The fictional superhero team Fantastic Four featured in Marvel Comics publication has appeared in four live-action films since its inception. The plots deal with four main characters, known formally as Reed Richards, Susan Storm, Ben Grimm and Johnny Storm, and how they adapt to the superpowers they attain.

Constantin Film bought the film rights for the characters in 1986. A low-budget film was produced in 1992 by New Horizon Studios owned by Roger Corman. In 2004, after Constantin sub-licensed the film rights to 20th Century Fox, a second Fantastic Four film entered production. Fantastic Four was released in 2005 and the sequel Fantastic Four: Rise of the Silver Surfer was released in 2007. Both films received mixed to negative reviews from critics, yet earned a combined  worldwide at the box office. Due to 20th Century Fox's disappointment with the box-office return of Fantastic Four: Rise of the Silver Surfer, a potential third Fantastic Four film and a Silver Surfer spin-off film were canceled.

A reboot of the series, Fantastic Four, directed by Josh Trank, was released in 2015 and received largely negative reviews from both critics and audiences, as well as from Trank himself and became a box office bomb. A sequel was scheduled to be released in 2017, but was canceled.

========

▸ Directive A
Convert the lines of the listing starting at the one containing "This screenshot has height=766, width=1284." and ending at the one containing "(321, 278)." into a JSON list of strings, one string per line, leaving out blank lines.
The passage above and the listing after it come from separate, unrelated sources.

▸ Input data
========

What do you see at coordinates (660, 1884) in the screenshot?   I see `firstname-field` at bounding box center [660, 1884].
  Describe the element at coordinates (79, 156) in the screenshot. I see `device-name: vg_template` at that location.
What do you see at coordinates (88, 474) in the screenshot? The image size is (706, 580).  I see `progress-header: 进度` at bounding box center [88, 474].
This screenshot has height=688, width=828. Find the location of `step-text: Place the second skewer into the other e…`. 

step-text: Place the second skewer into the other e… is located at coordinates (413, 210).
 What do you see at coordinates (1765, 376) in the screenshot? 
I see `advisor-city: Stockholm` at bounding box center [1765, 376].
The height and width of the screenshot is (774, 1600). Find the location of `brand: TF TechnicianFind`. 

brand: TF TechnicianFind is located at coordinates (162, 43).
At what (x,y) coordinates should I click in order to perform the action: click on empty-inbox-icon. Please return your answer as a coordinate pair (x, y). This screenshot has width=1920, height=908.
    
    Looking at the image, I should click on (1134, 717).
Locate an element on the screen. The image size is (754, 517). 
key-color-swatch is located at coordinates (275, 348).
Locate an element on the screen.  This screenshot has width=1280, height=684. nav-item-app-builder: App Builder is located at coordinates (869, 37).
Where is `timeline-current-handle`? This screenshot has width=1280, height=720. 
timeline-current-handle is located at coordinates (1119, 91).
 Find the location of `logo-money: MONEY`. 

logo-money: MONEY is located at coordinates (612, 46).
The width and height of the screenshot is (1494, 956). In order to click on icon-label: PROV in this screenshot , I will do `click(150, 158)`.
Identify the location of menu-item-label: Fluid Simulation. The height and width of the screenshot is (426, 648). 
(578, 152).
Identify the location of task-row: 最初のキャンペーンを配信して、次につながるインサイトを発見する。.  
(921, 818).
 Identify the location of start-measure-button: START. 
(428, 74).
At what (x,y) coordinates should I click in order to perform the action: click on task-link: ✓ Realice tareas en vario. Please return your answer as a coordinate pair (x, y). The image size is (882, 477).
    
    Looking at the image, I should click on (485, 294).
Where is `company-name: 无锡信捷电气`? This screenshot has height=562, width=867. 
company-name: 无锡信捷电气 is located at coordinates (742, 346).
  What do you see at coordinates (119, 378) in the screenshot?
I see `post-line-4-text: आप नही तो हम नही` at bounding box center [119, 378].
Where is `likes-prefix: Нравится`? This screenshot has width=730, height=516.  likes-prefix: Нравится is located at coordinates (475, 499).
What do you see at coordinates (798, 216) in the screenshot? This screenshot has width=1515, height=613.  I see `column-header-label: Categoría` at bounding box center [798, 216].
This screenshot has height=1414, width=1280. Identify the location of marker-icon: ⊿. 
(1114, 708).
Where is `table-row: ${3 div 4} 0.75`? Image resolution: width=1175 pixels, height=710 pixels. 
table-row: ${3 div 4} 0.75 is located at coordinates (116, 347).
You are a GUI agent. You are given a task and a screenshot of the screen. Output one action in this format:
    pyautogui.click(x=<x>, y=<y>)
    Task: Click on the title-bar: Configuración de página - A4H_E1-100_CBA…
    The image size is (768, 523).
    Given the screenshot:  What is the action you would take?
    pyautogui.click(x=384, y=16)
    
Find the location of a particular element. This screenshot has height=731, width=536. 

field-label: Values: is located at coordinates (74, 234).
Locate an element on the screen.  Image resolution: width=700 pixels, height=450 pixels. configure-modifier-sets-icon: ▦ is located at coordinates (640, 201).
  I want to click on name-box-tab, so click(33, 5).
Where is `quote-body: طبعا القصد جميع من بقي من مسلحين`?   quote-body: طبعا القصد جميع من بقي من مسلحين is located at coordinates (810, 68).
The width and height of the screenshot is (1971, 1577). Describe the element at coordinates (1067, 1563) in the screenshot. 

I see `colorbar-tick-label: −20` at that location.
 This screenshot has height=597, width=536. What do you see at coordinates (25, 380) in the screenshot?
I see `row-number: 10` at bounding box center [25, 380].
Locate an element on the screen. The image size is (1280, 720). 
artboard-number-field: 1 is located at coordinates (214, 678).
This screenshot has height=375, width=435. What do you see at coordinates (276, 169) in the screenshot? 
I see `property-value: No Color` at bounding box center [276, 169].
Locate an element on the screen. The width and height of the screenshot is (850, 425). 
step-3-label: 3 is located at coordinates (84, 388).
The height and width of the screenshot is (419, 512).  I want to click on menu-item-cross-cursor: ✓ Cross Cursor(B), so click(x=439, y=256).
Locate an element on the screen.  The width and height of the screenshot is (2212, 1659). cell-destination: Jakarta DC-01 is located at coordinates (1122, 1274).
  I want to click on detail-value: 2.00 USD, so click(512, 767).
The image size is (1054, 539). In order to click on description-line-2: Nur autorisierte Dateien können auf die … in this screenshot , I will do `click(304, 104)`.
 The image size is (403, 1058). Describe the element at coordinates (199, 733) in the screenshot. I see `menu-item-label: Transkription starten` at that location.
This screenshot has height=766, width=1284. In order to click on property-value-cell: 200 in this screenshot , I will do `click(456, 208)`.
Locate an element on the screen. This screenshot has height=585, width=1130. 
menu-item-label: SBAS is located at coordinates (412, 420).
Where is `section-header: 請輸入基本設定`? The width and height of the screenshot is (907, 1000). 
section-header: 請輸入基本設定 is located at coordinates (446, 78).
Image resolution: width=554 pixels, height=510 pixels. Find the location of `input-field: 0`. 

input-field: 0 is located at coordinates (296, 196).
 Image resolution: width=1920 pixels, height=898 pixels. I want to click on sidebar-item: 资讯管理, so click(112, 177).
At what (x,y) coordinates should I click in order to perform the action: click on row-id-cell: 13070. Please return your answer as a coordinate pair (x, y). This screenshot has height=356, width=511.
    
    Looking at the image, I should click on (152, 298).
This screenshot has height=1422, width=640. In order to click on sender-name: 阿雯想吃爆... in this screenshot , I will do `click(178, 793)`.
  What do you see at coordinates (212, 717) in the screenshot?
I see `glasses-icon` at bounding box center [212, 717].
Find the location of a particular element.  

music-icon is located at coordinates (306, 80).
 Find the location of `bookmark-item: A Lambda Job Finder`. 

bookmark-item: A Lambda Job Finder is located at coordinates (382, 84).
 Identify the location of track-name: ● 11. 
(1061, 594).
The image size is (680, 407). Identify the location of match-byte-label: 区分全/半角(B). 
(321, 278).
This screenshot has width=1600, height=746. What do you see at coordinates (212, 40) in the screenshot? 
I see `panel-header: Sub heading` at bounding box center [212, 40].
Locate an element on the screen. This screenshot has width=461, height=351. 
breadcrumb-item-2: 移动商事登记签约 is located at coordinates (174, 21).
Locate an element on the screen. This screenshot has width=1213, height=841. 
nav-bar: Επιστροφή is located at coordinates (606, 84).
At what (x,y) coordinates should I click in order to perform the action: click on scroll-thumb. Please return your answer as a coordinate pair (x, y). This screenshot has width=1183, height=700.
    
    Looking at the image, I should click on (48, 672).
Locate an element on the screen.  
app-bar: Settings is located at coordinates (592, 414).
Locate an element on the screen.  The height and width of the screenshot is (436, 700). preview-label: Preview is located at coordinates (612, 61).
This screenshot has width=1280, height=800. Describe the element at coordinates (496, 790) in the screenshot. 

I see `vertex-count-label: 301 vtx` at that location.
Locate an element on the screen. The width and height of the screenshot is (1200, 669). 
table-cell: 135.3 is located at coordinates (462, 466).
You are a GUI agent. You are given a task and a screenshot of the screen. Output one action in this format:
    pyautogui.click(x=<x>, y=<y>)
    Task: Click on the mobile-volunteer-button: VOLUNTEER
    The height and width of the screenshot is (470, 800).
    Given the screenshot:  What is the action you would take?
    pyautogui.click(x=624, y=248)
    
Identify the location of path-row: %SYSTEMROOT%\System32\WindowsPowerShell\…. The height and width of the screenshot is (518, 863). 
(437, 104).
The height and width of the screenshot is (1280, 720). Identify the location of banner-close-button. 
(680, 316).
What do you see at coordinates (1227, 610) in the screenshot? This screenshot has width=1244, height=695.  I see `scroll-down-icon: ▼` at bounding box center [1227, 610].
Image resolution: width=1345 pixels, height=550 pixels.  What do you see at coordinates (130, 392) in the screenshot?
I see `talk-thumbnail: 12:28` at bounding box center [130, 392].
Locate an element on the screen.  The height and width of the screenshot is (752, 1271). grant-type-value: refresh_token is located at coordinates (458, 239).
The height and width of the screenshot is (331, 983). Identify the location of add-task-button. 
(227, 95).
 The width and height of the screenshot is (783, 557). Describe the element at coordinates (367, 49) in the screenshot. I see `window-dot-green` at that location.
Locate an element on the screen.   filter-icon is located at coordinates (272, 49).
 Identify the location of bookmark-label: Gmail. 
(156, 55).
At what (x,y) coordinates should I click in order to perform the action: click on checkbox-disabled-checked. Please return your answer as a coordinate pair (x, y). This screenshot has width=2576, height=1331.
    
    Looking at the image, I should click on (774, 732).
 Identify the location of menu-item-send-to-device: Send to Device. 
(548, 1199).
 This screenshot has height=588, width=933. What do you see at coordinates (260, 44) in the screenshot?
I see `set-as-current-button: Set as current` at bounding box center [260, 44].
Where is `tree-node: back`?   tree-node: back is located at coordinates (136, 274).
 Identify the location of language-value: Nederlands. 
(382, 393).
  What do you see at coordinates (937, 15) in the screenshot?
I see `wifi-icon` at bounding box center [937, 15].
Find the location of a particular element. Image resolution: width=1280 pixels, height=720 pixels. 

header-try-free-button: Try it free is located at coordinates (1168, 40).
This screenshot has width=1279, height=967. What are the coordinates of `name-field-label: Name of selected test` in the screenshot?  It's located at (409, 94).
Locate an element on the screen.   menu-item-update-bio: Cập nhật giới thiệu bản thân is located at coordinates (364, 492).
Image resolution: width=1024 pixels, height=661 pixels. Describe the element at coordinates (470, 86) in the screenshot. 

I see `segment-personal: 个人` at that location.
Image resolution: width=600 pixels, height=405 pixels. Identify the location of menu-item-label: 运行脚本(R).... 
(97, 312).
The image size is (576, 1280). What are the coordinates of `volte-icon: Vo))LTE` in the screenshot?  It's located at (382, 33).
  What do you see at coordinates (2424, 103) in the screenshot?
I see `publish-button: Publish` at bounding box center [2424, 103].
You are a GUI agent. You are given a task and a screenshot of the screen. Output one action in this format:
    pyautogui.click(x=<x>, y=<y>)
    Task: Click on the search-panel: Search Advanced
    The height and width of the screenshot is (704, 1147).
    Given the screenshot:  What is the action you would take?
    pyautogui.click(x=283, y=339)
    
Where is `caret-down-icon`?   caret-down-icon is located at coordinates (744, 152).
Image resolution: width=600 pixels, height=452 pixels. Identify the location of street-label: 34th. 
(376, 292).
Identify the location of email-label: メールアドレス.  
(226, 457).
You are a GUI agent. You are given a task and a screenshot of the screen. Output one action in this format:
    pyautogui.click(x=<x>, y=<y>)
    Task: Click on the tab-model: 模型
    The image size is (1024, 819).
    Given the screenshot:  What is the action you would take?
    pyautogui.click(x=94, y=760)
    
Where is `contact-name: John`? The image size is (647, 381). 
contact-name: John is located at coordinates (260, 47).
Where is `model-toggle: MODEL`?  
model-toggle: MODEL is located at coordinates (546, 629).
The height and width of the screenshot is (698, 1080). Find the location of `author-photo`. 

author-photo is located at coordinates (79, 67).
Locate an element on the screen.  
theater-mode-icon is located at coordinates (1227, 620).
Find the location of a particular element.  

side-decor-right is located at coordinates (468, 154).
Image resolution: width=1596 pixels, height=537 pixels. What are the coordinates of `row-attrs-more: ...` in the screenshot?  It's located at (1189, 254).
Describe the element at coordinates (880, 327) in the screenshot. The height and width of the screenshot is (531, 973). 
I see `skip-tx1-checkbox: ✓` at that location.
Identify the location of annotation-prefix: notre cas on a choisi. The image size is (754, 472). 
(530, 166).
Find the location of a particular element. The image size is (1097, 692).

========

▸ Directive B
Rewrite the Fantastic Four film passage starting at "Constantin Film bought" and ending at "film were canceled.", putting "Universal Pictures" in place of each "20th Century Fox".

▸ Answer section A
[
  "This screenshot has height=766, width=1284. In order to click on property-value-cell: 200 in this screenshot , I will do `click(456, 208)`.",
  "Locate an element on the screen. This screenshot has height=585, width=1130. ",
  "menu-item-label: SBAS is located at coordinates (412, 420).",
  "Where is `section-header: 請輸入基本設定`? The width and height of the screenshot is (907, 1000). ",
  "section-header: 請輸入基本設定 is located at coordinates (446, 78).",
  "Image resolution: width=554 pixels, height=510 pixels. Find the location of `input-field: 0`. ",
  "input-field: 0 is located at coordinates (296, 196).",
  " Image resolution: width=1920 pixels, height=898 pixels. I want to click on sidebar-item: 资讯管理, so click(112, 177).",
  "At what (x,y) coordinates should I click in order to perform the action: click on row-id-cell: 13070. Please return your answer as a coordinate pair (x, y). This screenshot has height=356, width=511.",
  "    Looking at the image, I should click on (152, 298).",
  "This screenshot has height=1422, width=640. In order to click on sender-name: 阿雯想吃爆... in this screenshot , I will do `click(178, 793)`.",
  "  What do you see at coordinates (212, 717) in the screenshot?",
  "I see `glasses-icon` at bounding box center [212, 717].",
  "Find the location of a particular element.  ",
  "music-icon is located at coordinates (306, 80).",
  " Find the location of `bookmark-item: A Lambda Job Finder`. ",
  "bookmark-item: A Lambda Job Finder is located at coordinates (382, 84).",
  " Identify the location of track-name: ● 11. ",
  "(1061, 594).",
  "The image size is (680, 407). Identify the location of match-byte-label: 区分全/半角(B). ",
  "(321, 278)."
]

▸ Answer section B
Constantin Film bought the film rights for the characters in 1986. A low-budget film was produced in 1992 by New Horizon Studios owned by Roger Corman. In 2004, after Constantin sub-licensed the film rights to Universal Pictures, a second Fantastic Four film entered production. Fantastic Four was released in 2005 and the sequel Fantastic Four: Rise of the Silver Surfer was released in 2007. Both films received mixed to negative reviews from critics, yet earned a combined  worldwide at the box office. Due to Universal Pictures's disappointment with the box-office return of Fantastic Four: Rise of the Silver Surfer, a potential third Fantastic Four film and a Silver Surfer spin-off film were canceled.